→ **INFORMATION PROVIDED**:
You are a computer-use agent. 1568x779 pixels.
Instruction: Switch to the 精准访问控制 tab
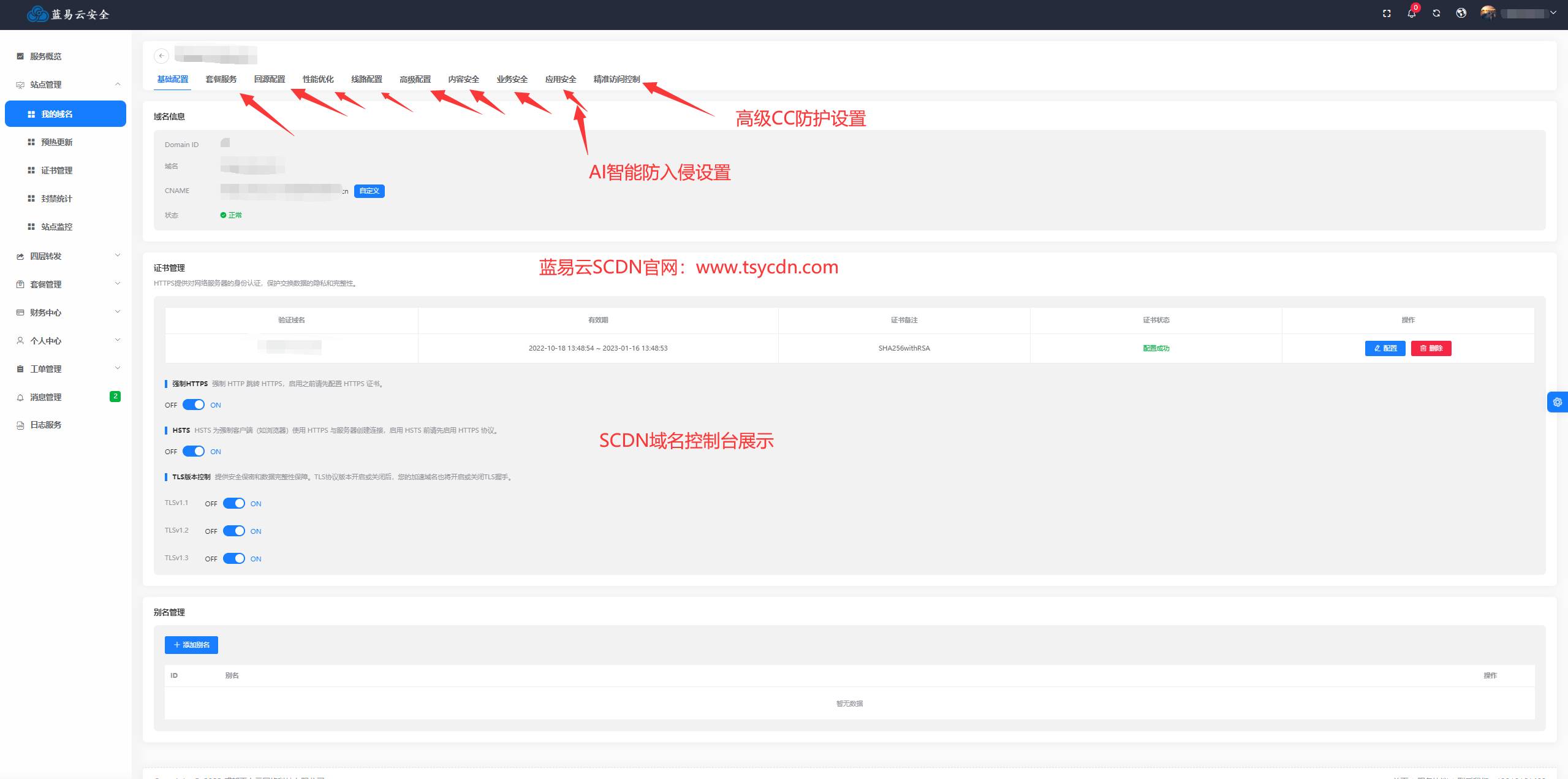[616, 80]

...

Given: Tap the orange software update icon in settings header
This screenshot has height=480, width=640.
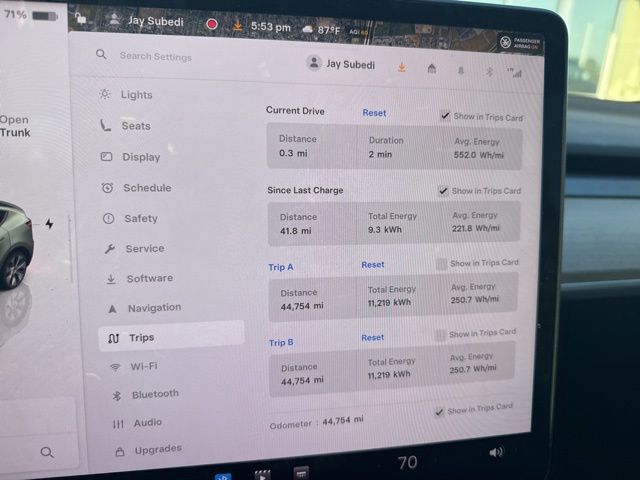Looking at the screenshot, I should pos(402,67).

* * *

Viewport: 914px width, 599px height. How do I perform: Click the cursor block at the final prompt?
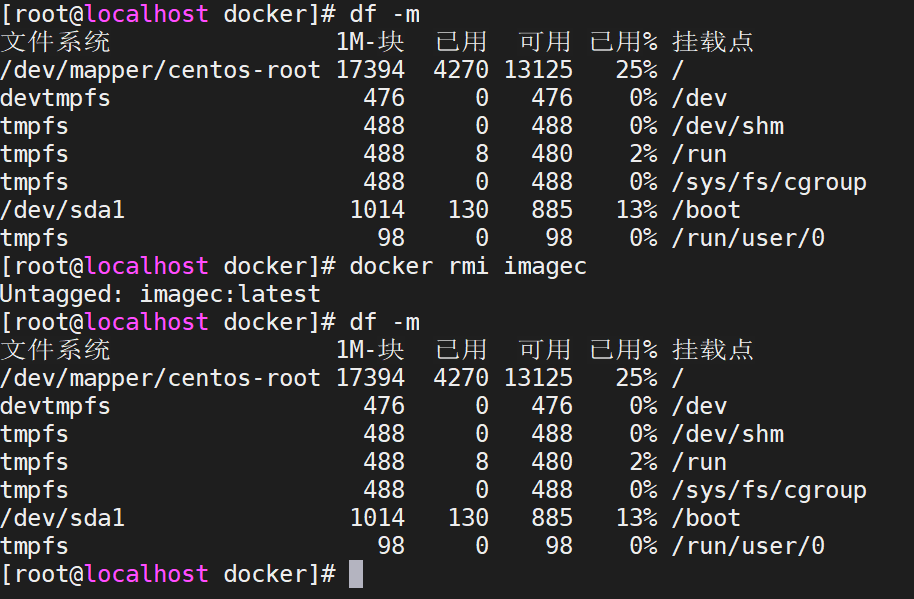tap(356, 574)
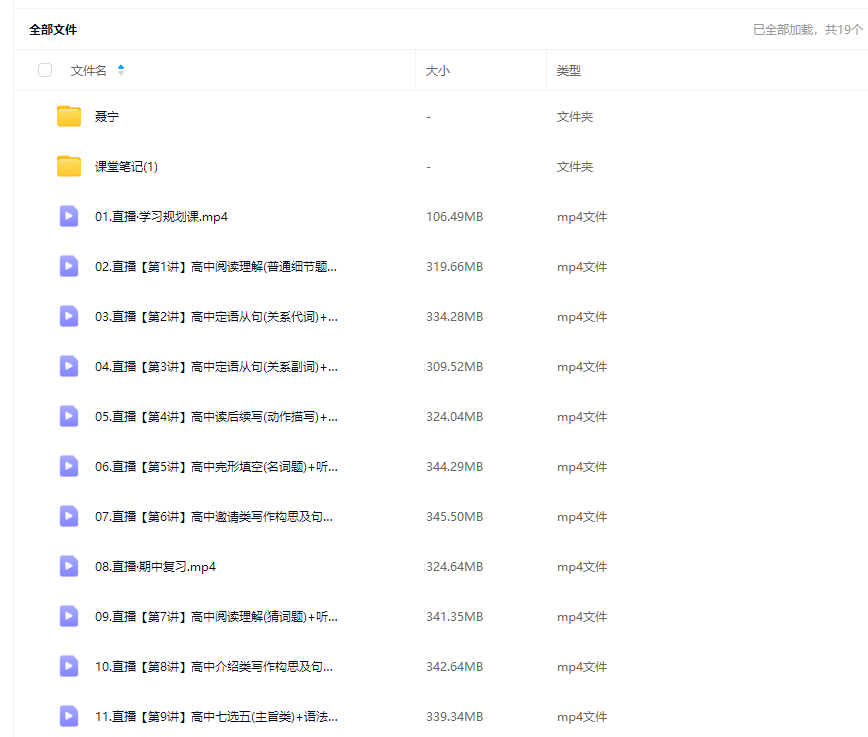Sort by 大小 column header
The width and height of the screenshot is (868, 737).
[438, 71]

→ **WHAT IS BEING ASKED**: Lay out the lines above as a numbered list, from the line with "Given: Tap the" to the line with "Looking at the", both included. Skip blank lines and leave the pictures out.

→ **EXERCISE SOLUTION**:
1. Given: Tap the orange software update icon in settings header
2. This screenshot has height=480, width=640.
3. Looking at the screenshot, I should pos(402,67).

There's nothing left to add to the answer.